§ **To do**:
An exact copy of the data is required. No picture may appear in it.

——————————

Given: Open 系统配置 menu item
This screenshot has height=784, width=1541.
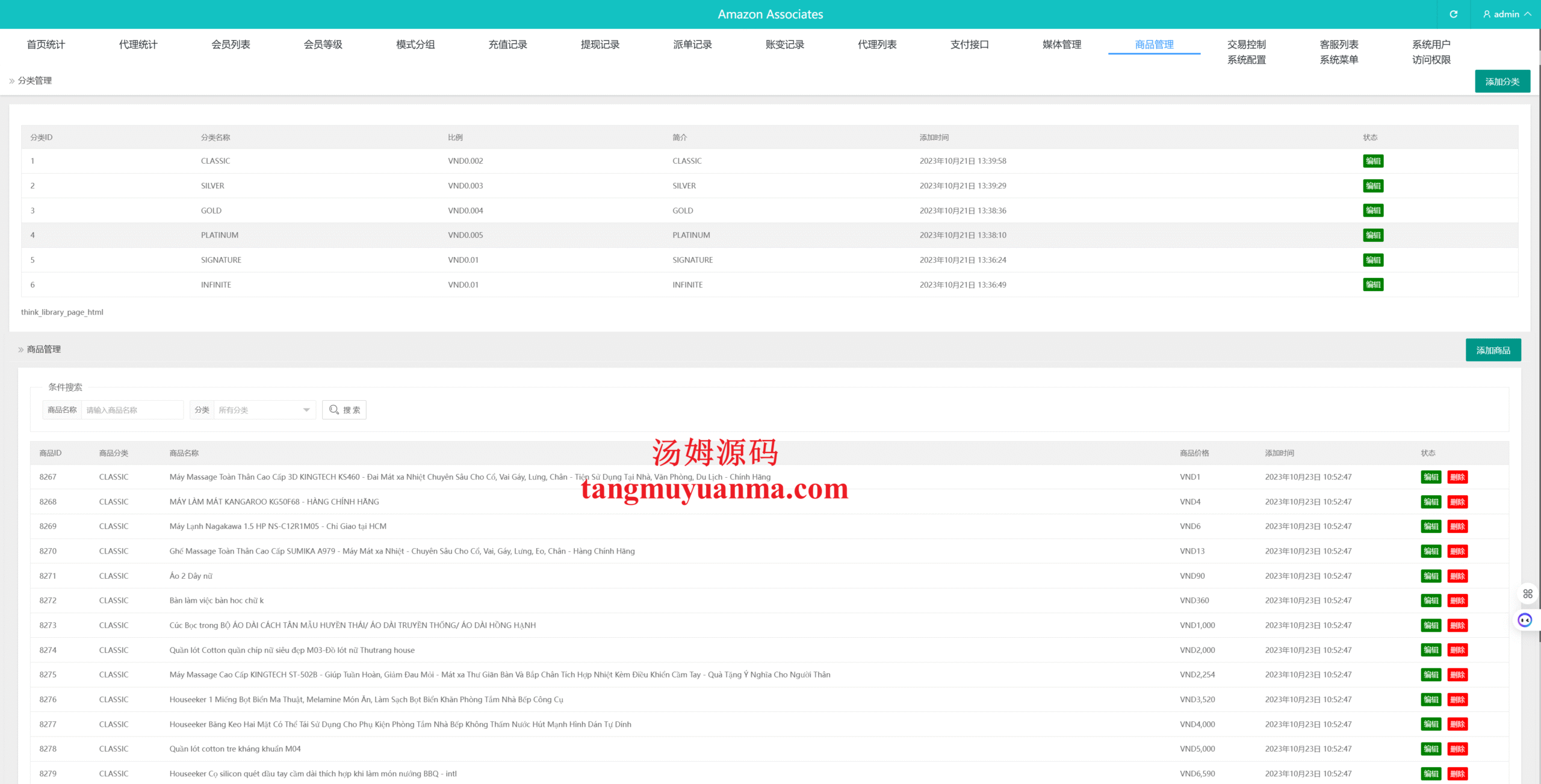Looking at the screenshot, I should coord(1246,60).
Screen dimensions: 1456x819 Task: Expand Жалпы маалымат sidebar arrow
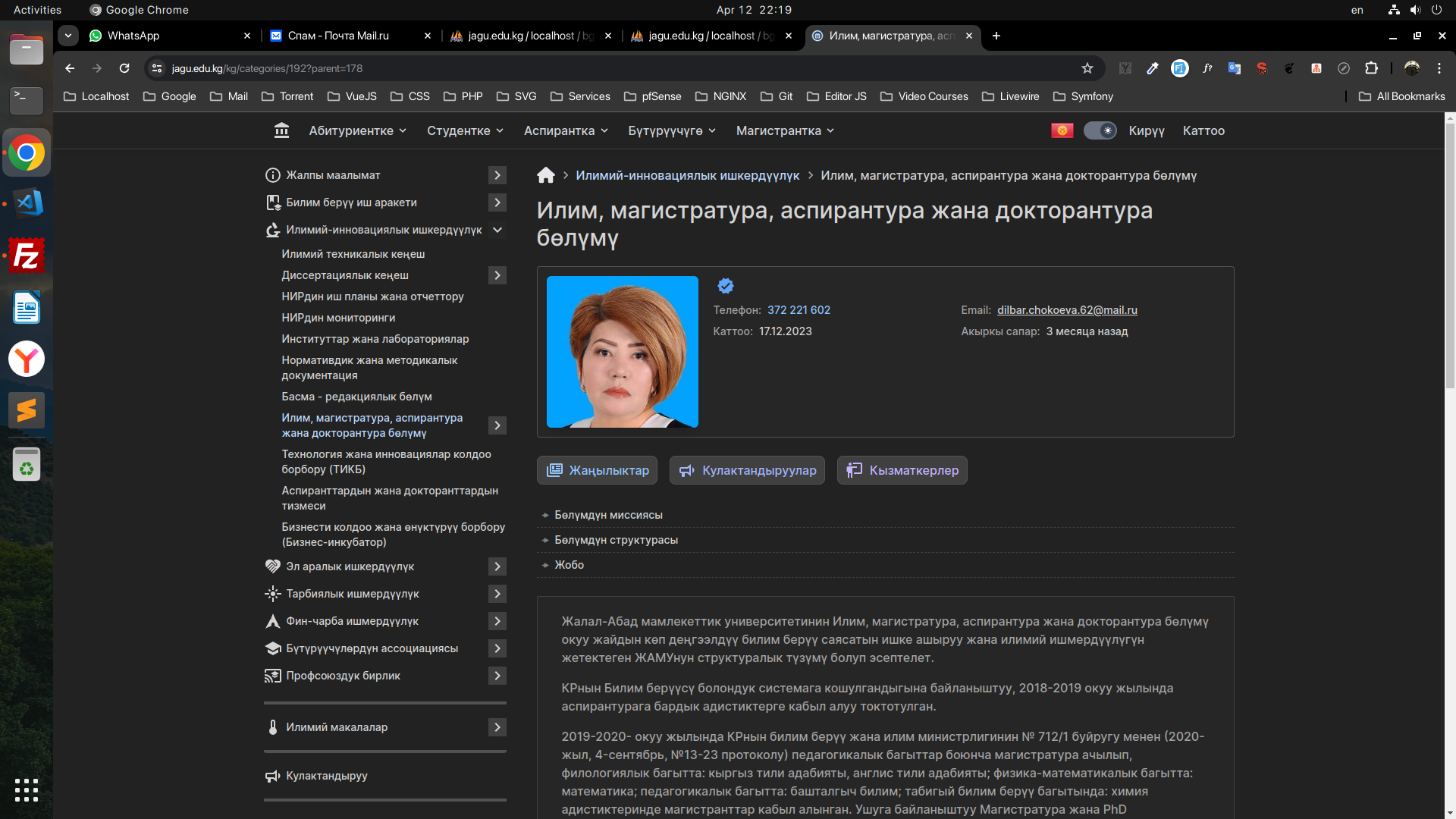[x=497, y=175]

——————————

§ **Reply**:
Given: Open 系统配置 menu item
This screenshot has height=784, width=1541.
Looking at the screenshot, I should coord(1246,60).
Screen dimensions: 1456x819 Task: Expand Жалпы маалымат sidebar arrow
[x=497, y=175]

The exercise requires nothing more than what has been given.